--- start MATERIAL SUPPLIED ---

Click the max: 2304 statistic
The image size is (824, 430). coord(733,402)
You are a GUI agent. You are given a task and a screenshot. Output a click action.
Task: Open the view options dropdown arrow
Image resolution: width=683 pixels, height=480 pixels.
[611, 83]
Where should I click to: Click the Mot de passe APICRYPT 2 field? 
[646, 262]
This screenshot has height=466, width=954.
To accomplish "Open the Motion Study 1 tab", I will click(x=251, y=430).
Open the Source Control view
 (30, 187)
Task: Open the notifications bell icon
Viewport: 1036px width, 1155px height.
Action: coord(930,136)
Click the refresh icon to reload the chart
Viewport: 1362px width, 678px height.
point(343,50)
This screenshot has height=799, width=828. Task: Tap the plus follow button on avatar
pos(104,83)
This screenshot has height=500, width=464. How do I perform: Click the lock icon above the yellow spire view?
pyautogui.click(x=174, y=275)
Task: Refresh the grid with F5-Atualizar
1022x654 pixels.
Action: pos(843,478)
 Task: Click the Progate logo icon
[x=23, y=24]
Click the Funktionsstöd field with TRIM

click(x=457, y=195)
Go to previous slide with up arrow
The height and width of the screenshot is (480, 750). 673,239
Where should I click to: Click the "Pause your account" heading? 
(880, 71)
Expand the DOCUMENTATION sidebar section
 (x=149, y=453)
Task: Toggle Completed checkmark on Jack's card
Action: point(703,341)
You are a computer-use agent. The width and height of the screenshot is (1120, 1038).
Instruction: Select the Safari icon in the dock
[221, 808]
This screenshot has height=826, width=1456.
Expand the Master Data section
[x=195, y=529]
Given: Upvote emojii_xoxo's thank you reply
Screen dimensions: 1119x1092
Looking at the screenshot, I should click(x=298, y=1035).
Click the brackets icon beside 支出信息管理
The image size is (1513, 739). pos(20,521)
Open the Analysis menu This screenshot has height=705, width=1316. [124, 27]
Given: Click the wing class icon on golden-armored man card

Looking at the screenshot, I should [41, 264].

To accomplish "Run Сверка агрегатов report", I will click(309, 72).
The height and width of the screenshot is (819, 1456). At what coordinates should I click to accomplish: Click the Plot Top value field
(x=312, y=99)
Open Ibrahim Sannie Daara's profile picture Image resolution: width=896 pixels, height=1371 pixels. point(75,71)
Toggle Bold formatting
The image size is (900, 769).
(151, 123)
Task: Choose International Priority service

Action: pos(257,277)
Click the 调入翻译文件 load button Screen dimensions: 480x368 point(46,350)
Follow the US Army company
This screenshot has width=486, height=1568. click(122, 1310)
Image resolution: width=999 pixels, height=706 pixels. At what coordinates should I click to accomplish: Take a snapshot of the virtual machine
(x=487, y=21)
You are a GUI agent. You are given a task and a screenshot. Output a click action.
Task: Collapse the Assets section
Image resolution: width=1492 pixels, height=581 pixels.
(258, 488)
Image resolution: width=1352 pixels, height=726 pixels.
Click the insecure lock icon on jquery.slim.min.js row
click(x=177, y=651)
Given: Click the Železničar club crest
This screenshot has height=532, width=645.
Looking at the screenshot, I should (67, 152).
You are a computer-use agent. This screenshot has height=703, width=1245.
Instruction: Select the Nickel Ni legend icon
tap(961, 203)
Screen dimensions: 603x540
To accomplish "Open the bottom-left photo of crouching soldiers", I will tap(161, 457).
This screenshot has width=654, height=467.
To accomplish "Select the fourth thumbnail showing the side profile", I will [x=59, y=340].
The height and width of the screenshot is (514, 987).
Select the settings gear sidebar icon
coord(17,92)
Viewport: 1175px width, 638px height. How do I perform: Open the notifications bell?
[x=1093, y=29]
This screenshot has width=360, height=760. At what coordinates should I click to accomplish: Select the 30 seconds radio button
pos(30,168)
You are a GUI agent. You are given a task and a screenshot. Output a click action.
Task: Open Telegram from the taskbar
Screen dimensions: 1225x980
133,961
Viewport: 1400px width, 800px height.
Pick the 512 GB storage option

--- end MATERIAL SUPPLIED ---

- **GIVEN EXERCISE**
Express the lines above as a JSON list of strings, one string for each line, leaving out blank lines.

- **RESULT OF THIS EXERCISE**
[
  "Click the max: 2304 statistic",
  "The image size is (824, 430). coord(733,402)",
  "You are a GUI agent. You are given a task and a screenshot. Output a click action.",
  "Task: Open the view options dropdown arrow",
  "Image resolution: width=683 pixels, height=480 pixels.",
  "[611, 83]",
  "Where should I click to: Click the Mot de passe APICRYPT 2 field? ",
  "[646, 262]",
  "This screenshot has height=466, width=954.",
  "To accomplish \"Open the Motion Study 1 tab\", I will click(x=251, y=430).",
  "Open the Source Control view",
  " (30, 187)",
  "Task: Open the notifications bell icon",
  "Viewport: 1036px width, 1155px height.",
  "Action: coord(930,136)",
  "Click the refresh icon to reload the chart",
  "Viewport: 1362px width, 678px height.",
  "point(343,50)",
  "This screenshot has height=799, width=828. Task: Tap the plus follow button on avatar",
  "pos(104,83)",
  "This screenshot has height=500, width=464. How do I perform: Click the lock icon above the yellow spire view?",
  "pyautogui.click(x=174, y=275)",
  "Task: Refresh the grid with F5-Atualizar",
  "1022x654 pixels.",
  "Action: pos(843,478)",
  " Task: Click the Progate logo icon",
  "[x=23, y=24]",
  "Click the Funktionsstöd field with TRIM",
  "click(x=457, y=195)",
  "Go to previous slide with up arrow",
  "The height and width of the screenshot is (480, 750). 673,239",
  "Where should I click to: Click the \"Pause your account\" heading? ",
  "(880, 71)",
  "Expand the DOCUMENTATION sidebar section",
  " (x=149, y=453)",
  "Task: Toggle Completed checkmark on Jack's card",
  "Action: point(703,341)",
  "You are a computer-use agent. The width and height of the screenshot is (1120, 1038).",
  "Instruction: Select the Safari icon in the dock",
  "[221, 808]",
  "This screenshot has height=826, width=1456.",
  "Expand the Master Data section",
  "[x=195, y=529]",
  "Given: Upvote emojii_xoxo's thank you reply",
  "Screen dimensions: 1119x1092",
  "Looking at the screenshot, I should click(x=298, y=1035).",
  "Click the brackets icon beside 支出信息管理",
  "The image size is (1513, 739). pos(20,521)",
  "Open the Analysis menu This screenshot has height=705, width=1316. [124, 27]",
  "Given: Click the wing class icon on golden-armored man card",
  "Looking at the screenshot, I should [41, 264].",
  "To accomplish \"Run Сверка агрегатов report\", I will click(309, 72).",
  "The height and width of the screenshot is (819, 1456). At what coordinates should I click to accomplish: Click the Plot Top value field",
  "(x=312, y=99)",
  "Open Ibrahim Sannie Daara's profile picture Image resolution: width=896 pixels, height=1371 pixels. point(75,71)",
  "Toggle Bold formatting",
  "The image size is (900, 769).",
  "(151, 123)",
  "Task: Choose International Priority service",
  "Action: pos(257,277)",
  "Click the 调入翻译文件 load button Screen dimensions: 480x368 point(46,350)",
  "Follow the US Army company",
  "This screenshot has width=486, height=1568. click(122, 1310)",
  "Image resolution: width=999 pixels, height=706 pixels. At what coordinates should I click to accomplish: Take a snapshot of the virtual machine",
  "(x=487, y=21)",
  "You are a GUI agent. You are given a task and a screenshot. Output a click action.",
  "Task: Collapse the Assets section",
  "Image resolution: width=1492 pixels, height=581 pixels.",
  "(258, 488)",
  "Image resolution: width=1352 pixels, height=726 pixels.",
  "Click the insecure lock icon on jquery.slim.min.js row",
  "click(x=177, y=651)",
  "Given: Click the Železničar club crest",
  "This screenshot has height=532, width=645.",
  "Looking at the screenshot, I should (67, 152).",
  "You are a computer-use agent. This screenshot has height=703, width=1245.",
  "Instruction: Select the Nickel Ni legend icon",
  "tap(961, 203)",
  "Screen dimensions: 603x540",
  "To accomplish \"Open the bottom-left photo of crouching soldiers\", I will tap(161, 457).",
  "This screenshot has width=654, height=467.",
  "To accomplish \"Select the fourth thumbnail showing the side profile\", I will [x=59, y=340].",
  "The height and width of the screenshot is (514, 987).",
  "Select the settings gear sidebar icon",
  "coord(17,92)",
  "Viewport: 1175px width, 638px height. How do I perform: Open the notifications bell?",
  "[x=1093, y=29]",
  "This screenshot has width=360, height=760. At what coordinates should I click to accomplish: Select the 30 seconds radio button",
  "pos(30,168)",
  "You are a GUI agent. You are given a task and a screenshot. Output a click action.",
  "Task: Open Telegram from the taskbar",
  "Screen dimensions: 1225x980",
  "133,961",
  "Viewport: 1400px width, 800px height.",
  "Pick the 512 GB storage option"
]